A lighter tooling, which lets you express dependencies between components in a monorepo, in a language agnostic way, and is only responsible for deciding which build jobs need to be triggered given a set of changed components in a commit seems to be missing.
So I built one.
It’s far from perfect, but it should do the trick. Hopefully, someone with more time on their hands will eventually come up with something similarly cheap to introduce into your build system and the community will adopt it more widely.
The main takeaway is that if we build from source in a monorepo we can set up a central Continuous Integration system responsible for triggering builds for all projects potentially affected by a change, intended to make sure you didn’t break anything with the work you did, whether it belongs to you or someone else. This is next to impossible in a multi-repo codebase because of the blurriness of history mentioned above.
It’s interesting to me that we have this problem today in the larger ecosystem. Everywhere. And we stumble forward and somewhat successfully live with upstream changes occasionally breaking us, because we don’t really have a better choice.
We don’t have the ability to test all the consumers in the world and fix things when we break them. But if we can, at least for our own codebase, why wouldn’t we do that? Along with a “you broke it you fix it” policy. Building from source in a monorepo allows that. It also makes it significantly easier to make breaking changes much harder to make. That said…
There are two kinds of changes that break the consumer – the ones you introduce by accident, intending the keep backwards compatibility, and then the intentional ones. The first kind should not be too laborious to fix: once you find out what’s wrong, fix it in one place, make sure you didn’t break anything else, done.
The second kind is harder. If you absolutely have to make an intentional breaking change, you will need to update all the consumers. Yes. That’s the deal. And that’s also fair.
I’m not sure why we’re okay with breaking changes being intentionally introduced upstream on a whim. In any other area of human endeavour, a breach of the contract makes people angry and they will expect you to make good by them. Yet we accept breaking changes in software as a fact of life. “It’s fine, I bumped the major version!”
It’s not fine. In fact, semantic versioning is just a bad idea. I know that’s a bold claim and this is a whole separate article (which I promise to write soon), but I’ll try to do it at least some justice here. Semantic versioning is meant to convey some meaning with the version number, but the chosen meanings it expresses are completely arbitrary.
First of all, semver only talks about API contract, not behaviour. Adding side effects or changing performance characteristics of an API call for the worse while keeping the data interface the same is a completely legal patch level change. And I bet you consider that a breaking change because it will break your app.
Second, does anyone really care about minor vs. patch? The promise is the API doesn’t break. So really we only care about major or others. Major is a dealbreaker, otherwise, we’re ok. From a consumer perspective, a major version bump spells trouble and potentially a lot of work.
Making breaking changes is a mean thing to do to your consumers and you can and should avoid them. Just keep the old API around and working and add the new one next to it. As for version numbers, the most important meaning to convey seems to be “how old?” because code tends to rot, so versioning by date might be a good choice.

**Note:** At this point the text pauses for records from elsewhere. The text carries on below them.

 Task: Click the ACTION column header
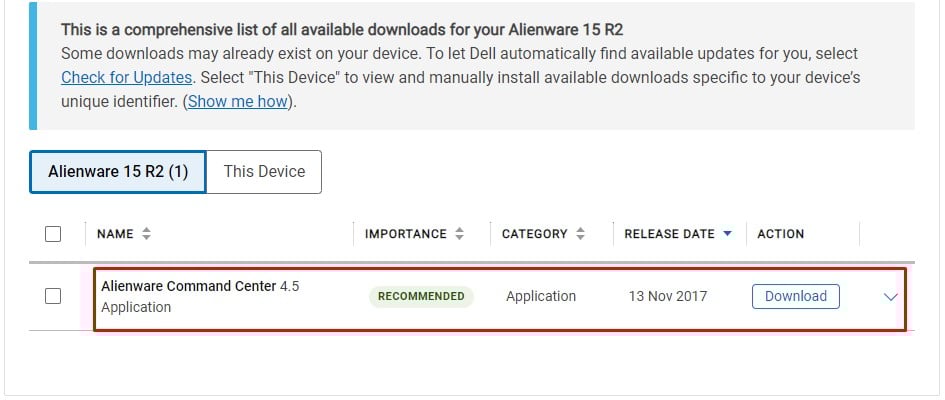(780, 234)
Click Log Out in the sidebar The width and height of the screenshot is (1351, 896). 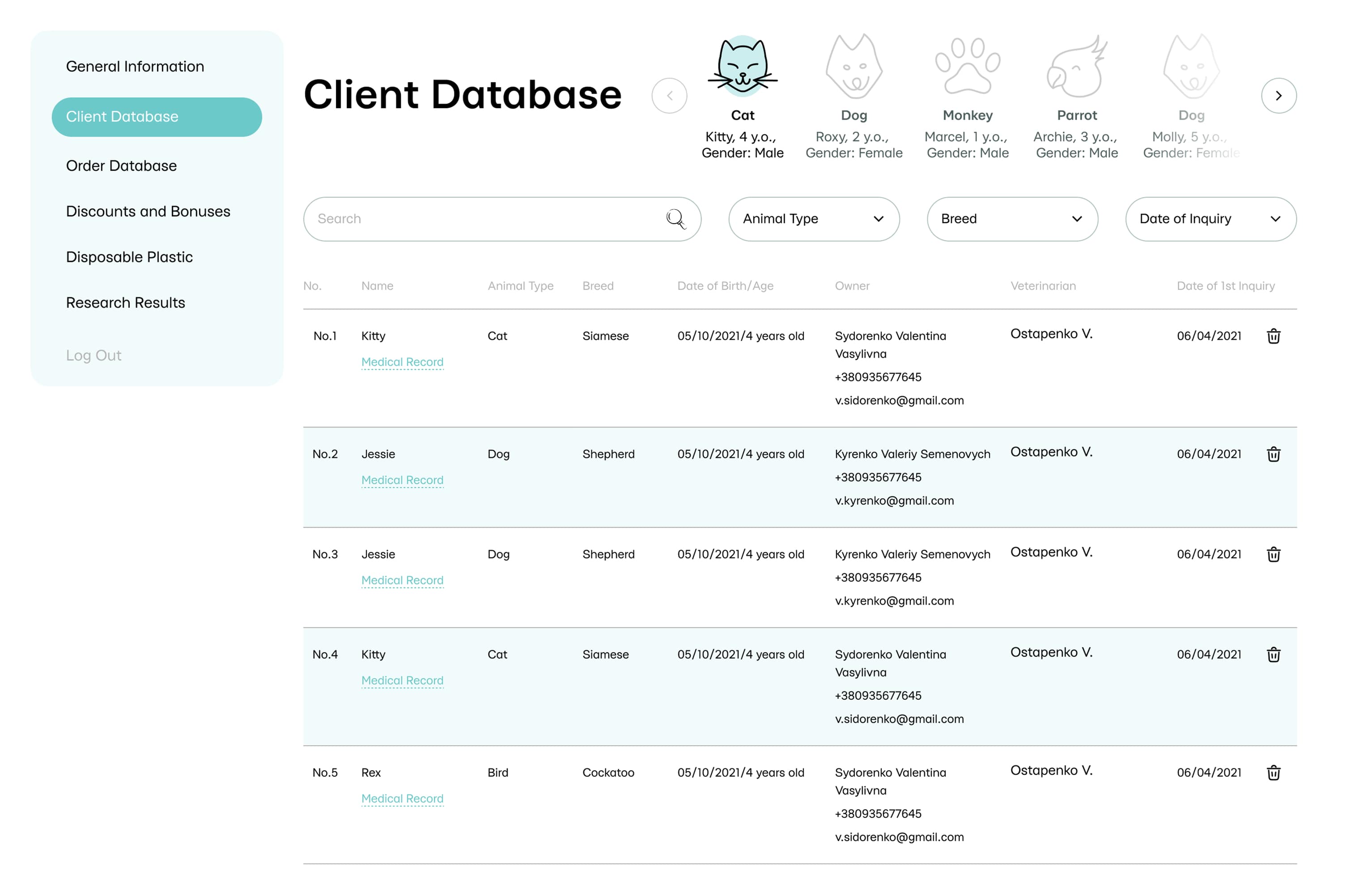pyautogui.click(x=94, y=355)
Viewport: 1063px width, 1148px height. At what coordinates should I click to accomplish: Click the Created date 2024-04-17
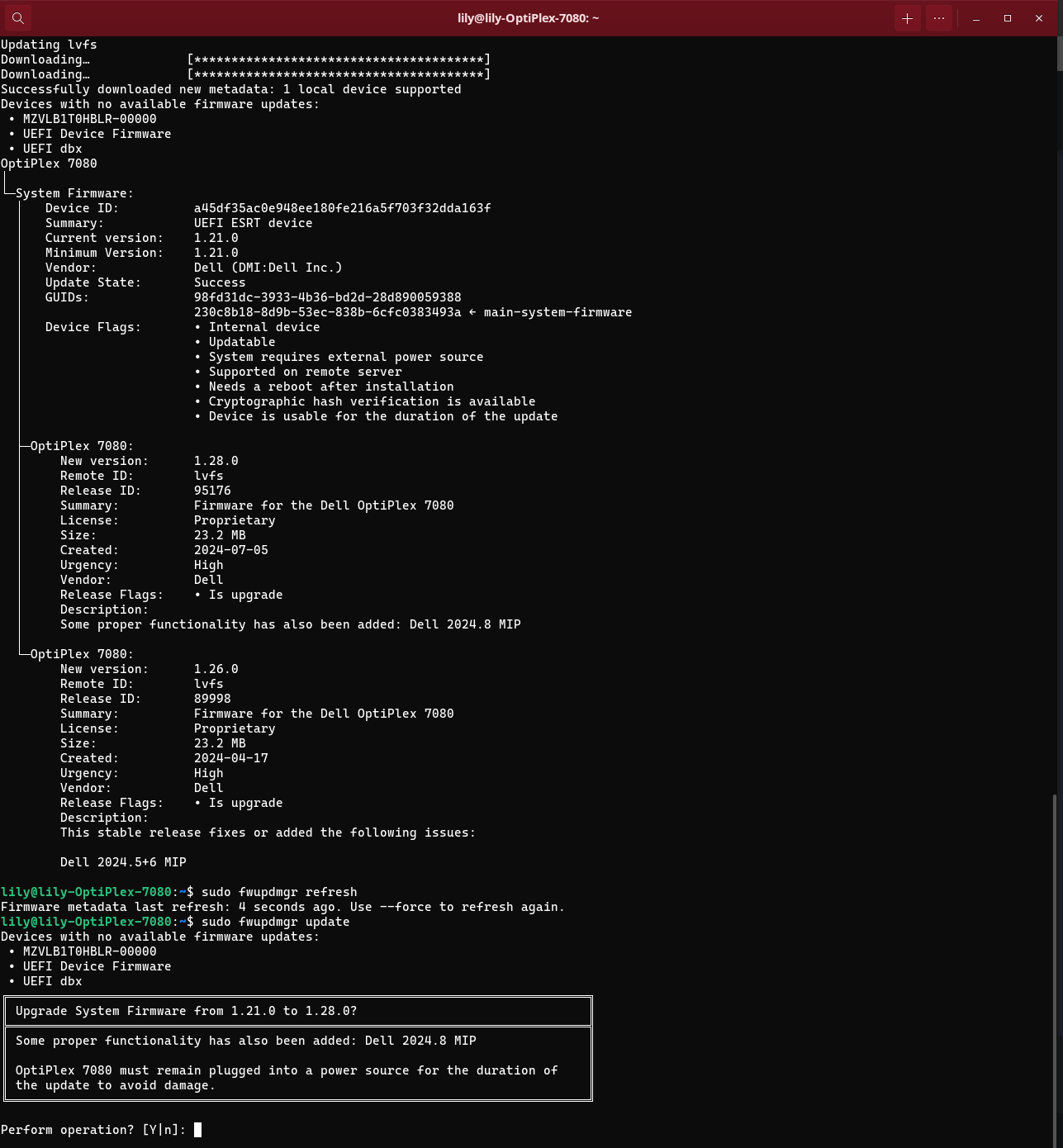pos(230,758)
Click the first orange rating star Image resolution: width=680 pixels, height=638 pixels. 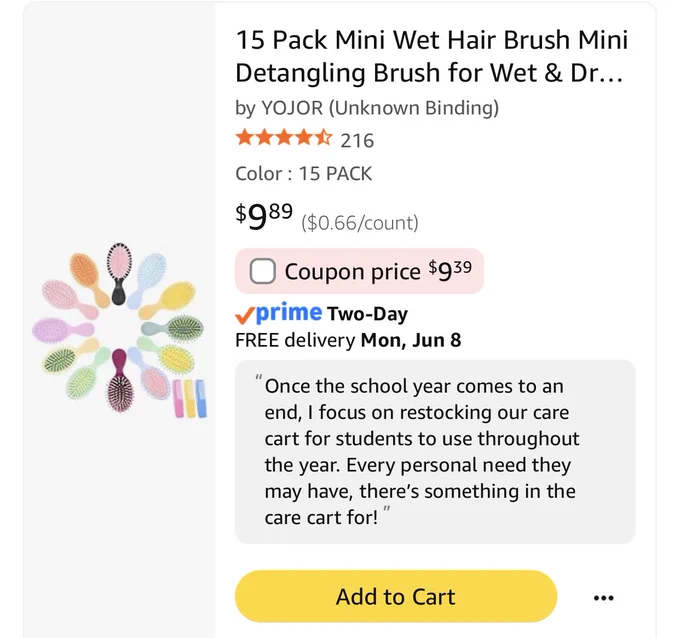tap(244, 137)
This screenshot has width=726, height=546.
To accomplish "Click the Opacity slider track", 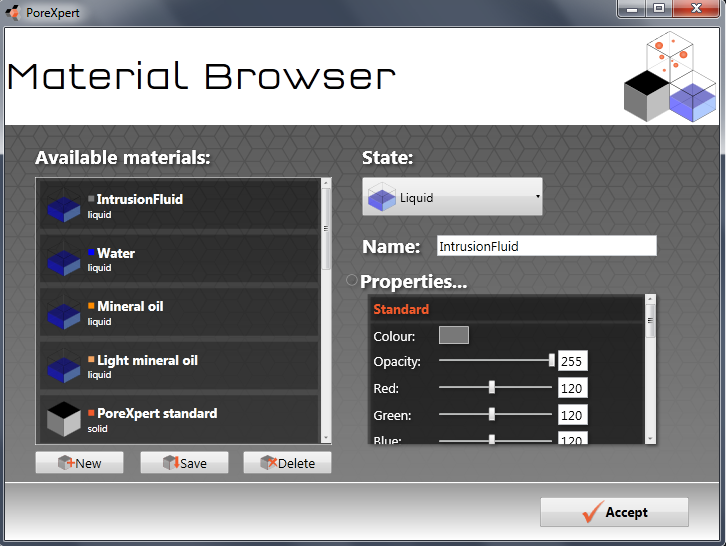I will [495, 361].
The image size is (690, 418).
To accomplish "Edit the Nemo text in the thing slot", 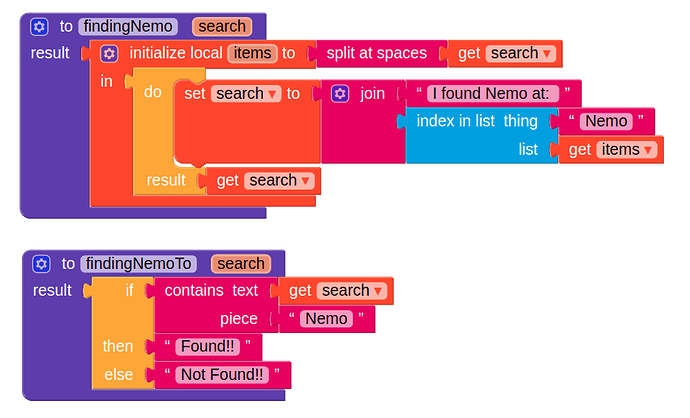I will pos(606,121).
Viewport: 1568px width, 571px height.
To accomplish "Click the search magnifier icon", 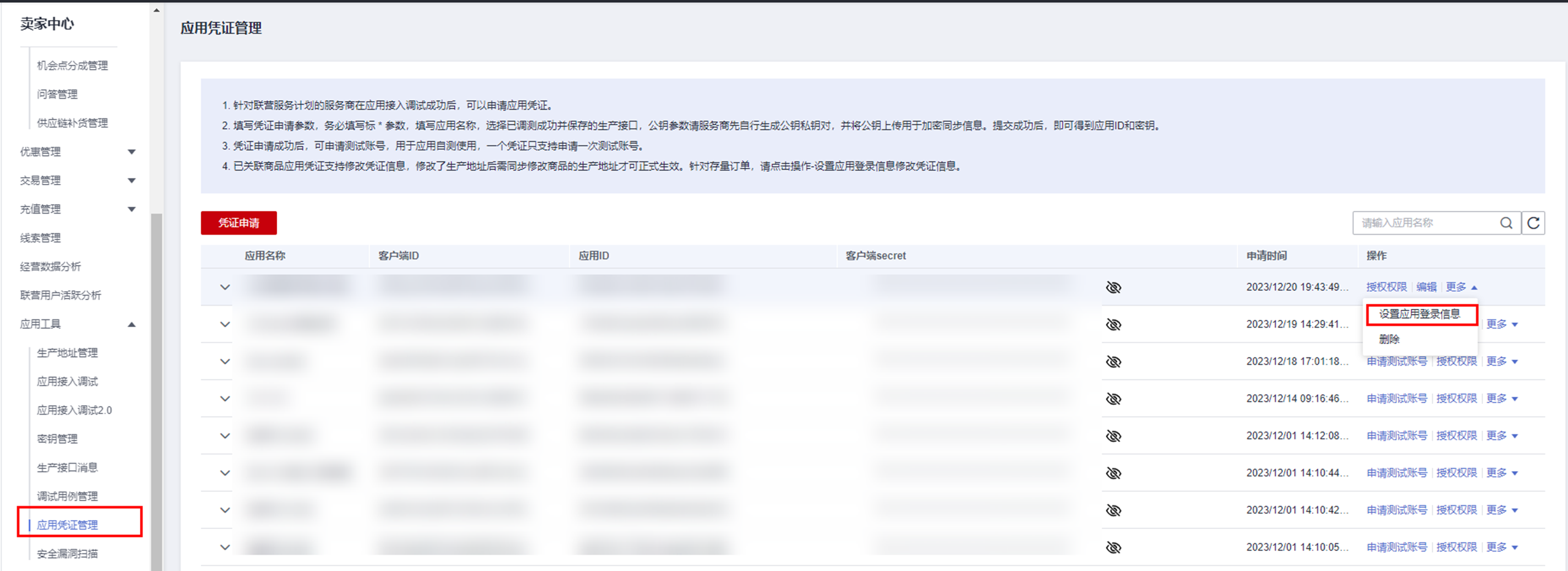I will [1506, 223].
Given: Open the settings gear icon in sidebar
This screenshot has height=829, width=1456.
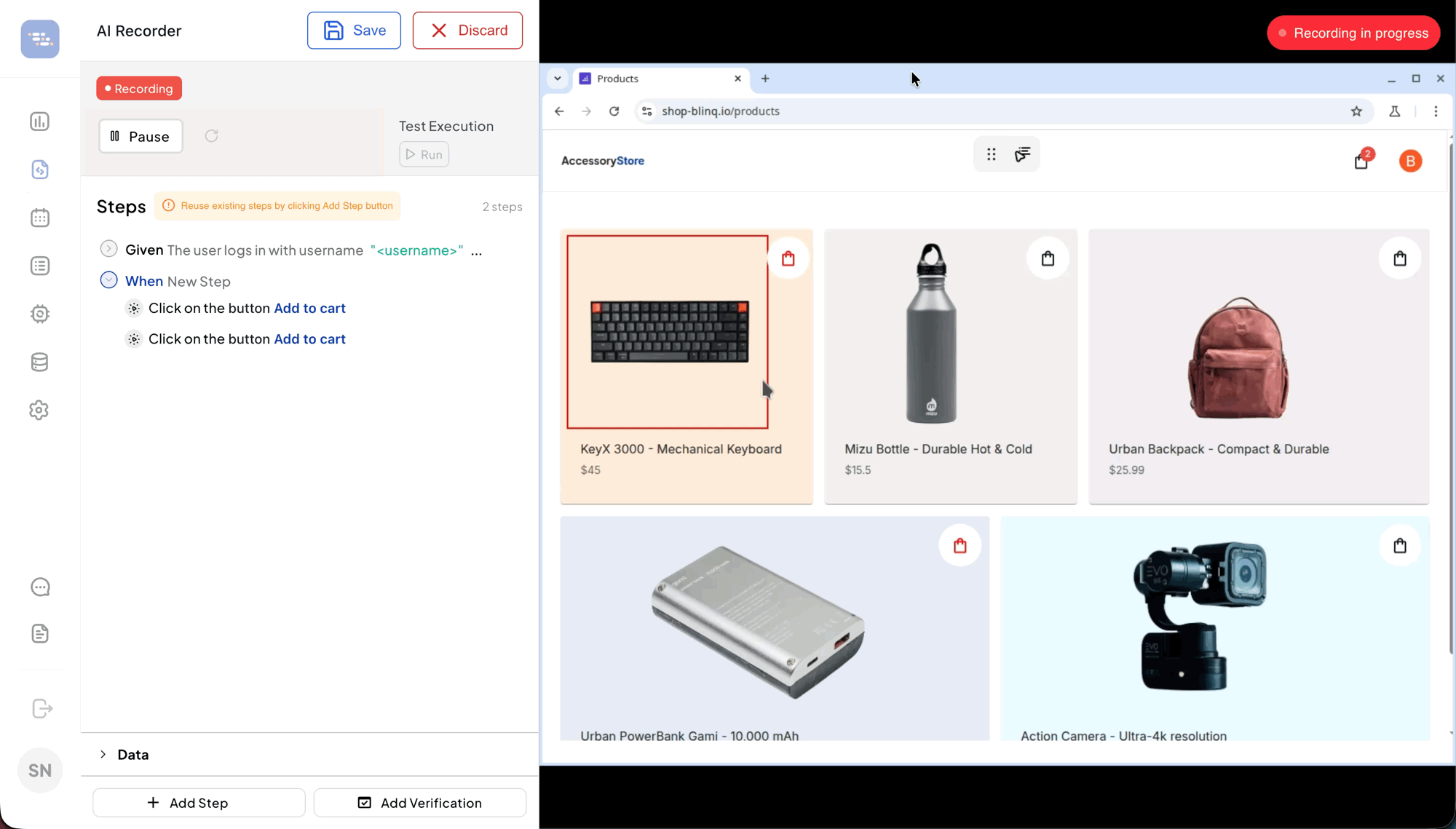Looking at the screenshot, I should tap(40, 410).
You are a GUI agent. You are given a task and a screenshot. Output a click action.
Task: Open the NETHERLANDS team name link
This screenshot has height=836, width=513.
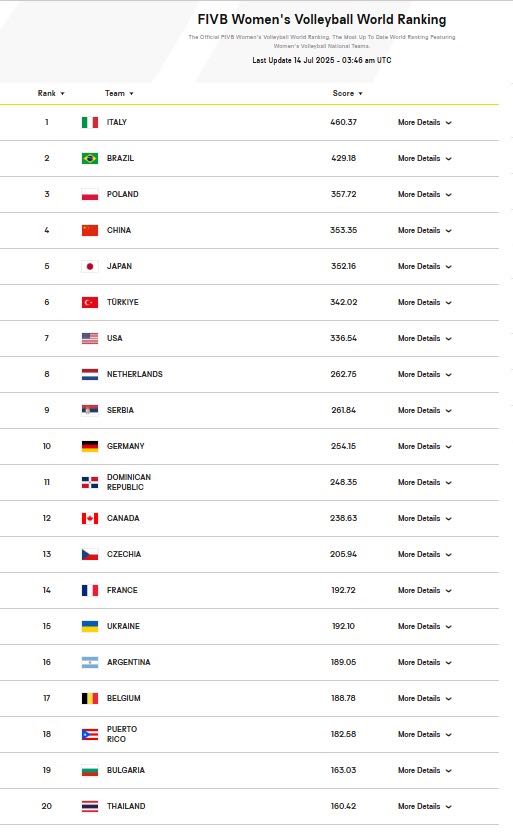coord(134,374)
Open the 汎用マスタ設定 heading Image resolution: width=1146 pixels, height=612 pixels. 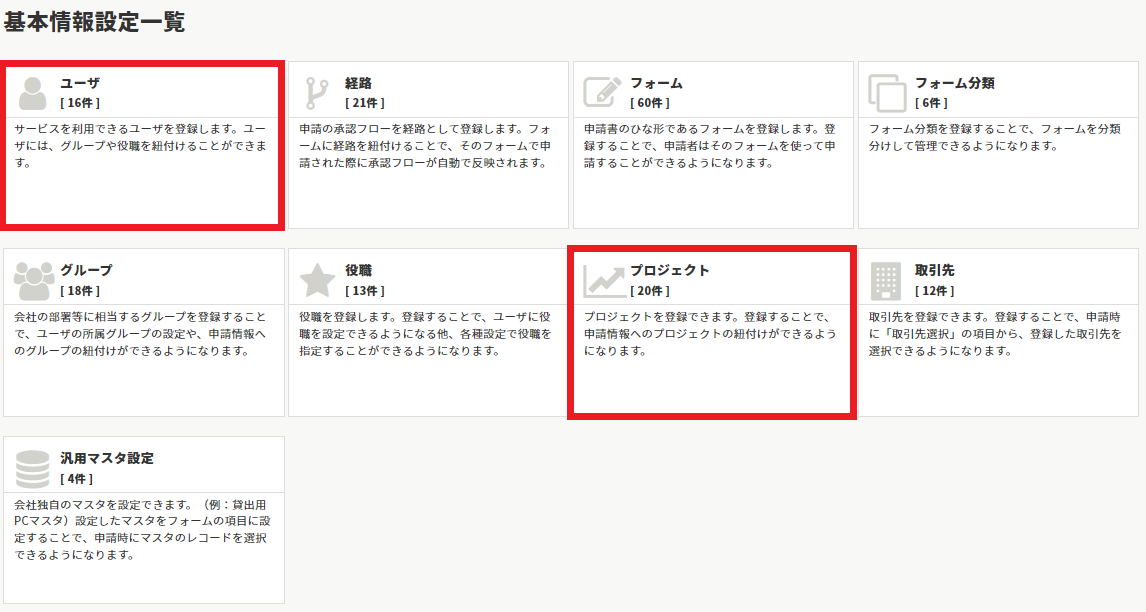(x=107, y=458)
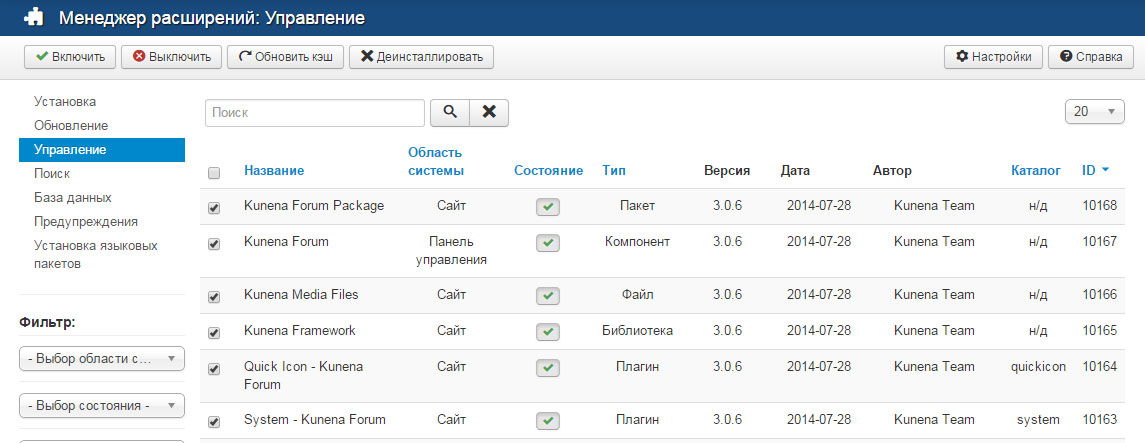Go to База данных in sidebar

[72, 198]
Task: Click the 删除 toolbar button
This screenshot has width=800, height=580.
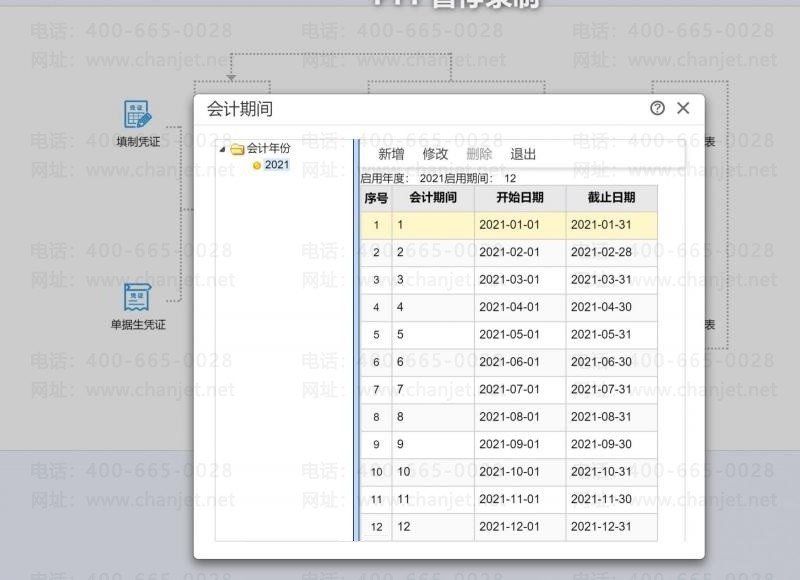Action: [479, 154]
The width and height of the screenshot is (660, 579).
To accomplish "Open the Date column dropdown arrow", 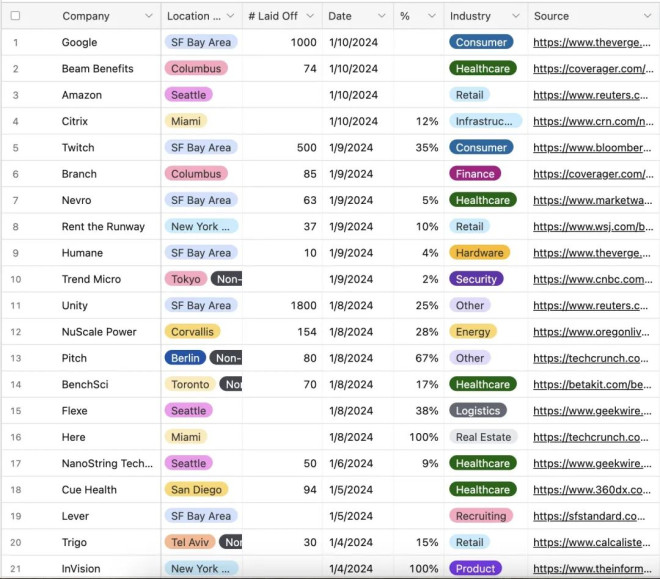I will click(x=381, y=16).
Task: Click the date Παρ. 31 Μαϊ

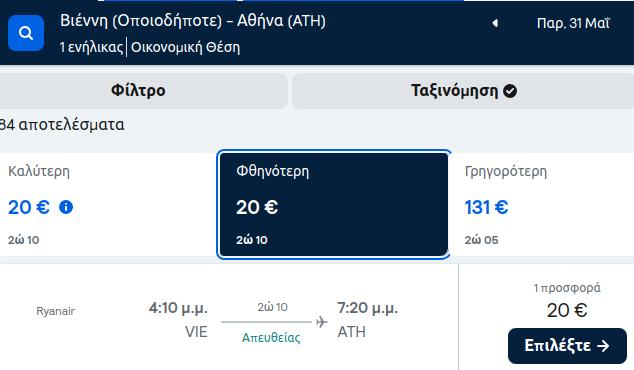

But, you say, I’ll have more and more code to maintain! Well yes, of course. And that’s the other problem with semver, the expectation that even old versions still get patches and fixes. It’s not very explicitly stated but it’s there. And because we typically maintain old versions on long-running branches in version control, it’s not even very visible in the codebase.
What if you kept older APIs around, but deprecated them and the answer to bugs in them would be to migrate to the newer version of a particular call, which doesn’t have the bug? Would you care about having that old code? It just sits there in the codebase, until nobody uses it.
It would also be much less work for the consumer, it’s just one particular call. Also, the bug is typically deeper inside your code, so it’s actually more likely you can fix it in one go for all the API surfaces, old or new. Doing the same thing in the branching model is N times the work (for N maintenance branches).
There are technologies that follow this model out of necessity. One example is GraphQL, which was built to solve (among other things) the problem of many old API consumers in people’s hands and the need to support all of them for at least some time. In GraphQL, you deprecate data fields in your API and they become invisible in documentation and introspection calls, but they still work as they used to. Possibly forever. Or at least until barely anyone uses them.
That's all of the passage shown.